The study drew an immediate and warm response from the Irish and British Governments. Northern Secretary Peter Hain insisted there had been “positive signs of progress”. Downing Street lifted the ban on Sinn Féin receiving financial allowances for its elected representatives to the suspended Northern Assembly which was imposed after the €39 million Belfast bank robbery last December.
A similar sanction against the party’s Westminster MPs is also expected to be ended - handing Sinn Féin a financial windfall amounting to around €750,000.
However, commission chairman Lord Alderdice said the decision went against the wishes of the IMC. “While we do feel that something very significant happened potentially in the IRA statement and indeed in the decommissioning which was reported on, we felt it was too early to make a definitive judgment on the question of returning public funds to Sinn Féin at this time,” he said.
Referring to the IMC’s warning that “criminality is the biggest long-term threat to the rule of law in Northern Ireland”, Mr Hain demanded the IRA sever their links to gangsterism.

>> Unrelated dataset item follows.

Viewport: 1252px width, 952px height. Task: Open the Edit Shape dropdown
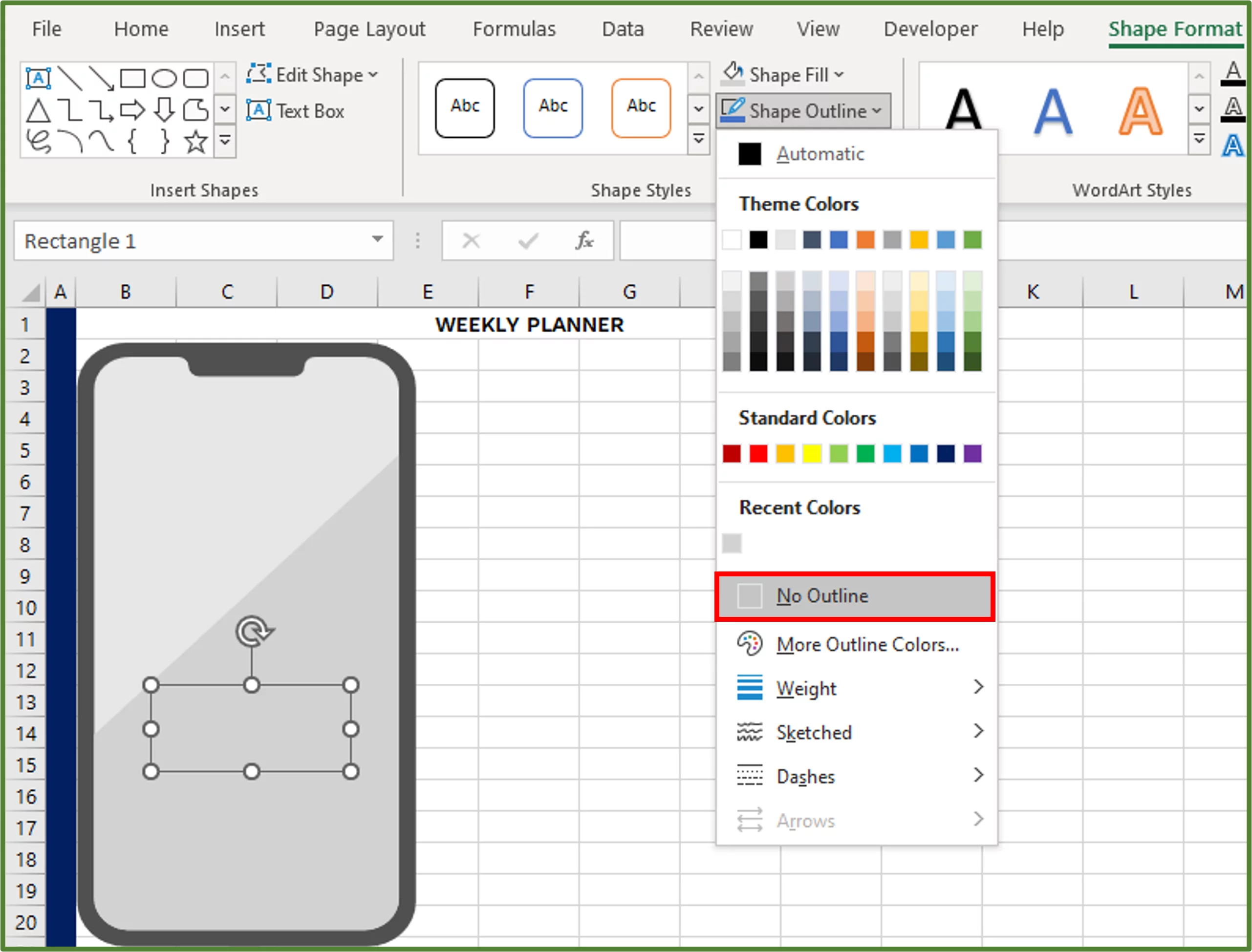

“The republican movement needs to accept there is still a big problem with crime and just as it has turned its back on paramilitary activity it must on do so on criminality,” he said. The Northern Secretary said the next report in January was now crucial.
“It is essential that the IMC, as they state, are able to observe ‘cumulative changes in behaviour over a more sustained period of time’,” he added.
Yesterday’s report, the seventh by the IMC, said in the period before the July statement the Provisionals had recruited new members and trained them in the use of weapons, but they had no evidence of such activity after the IRA’s July 28 announcement.
The IMC also stated the Provisionals were responsible for a number of attacks over the six-month period under review, including one in August when an IRA member was “disciplined”.
The report revealed that in the six months up to the end of August loyalists were responsible for much more violence than republicans.
At the end of last month the Independent International Commission on Decommissioning (IICD) said the Provisional IRA had disposed of all of its arms.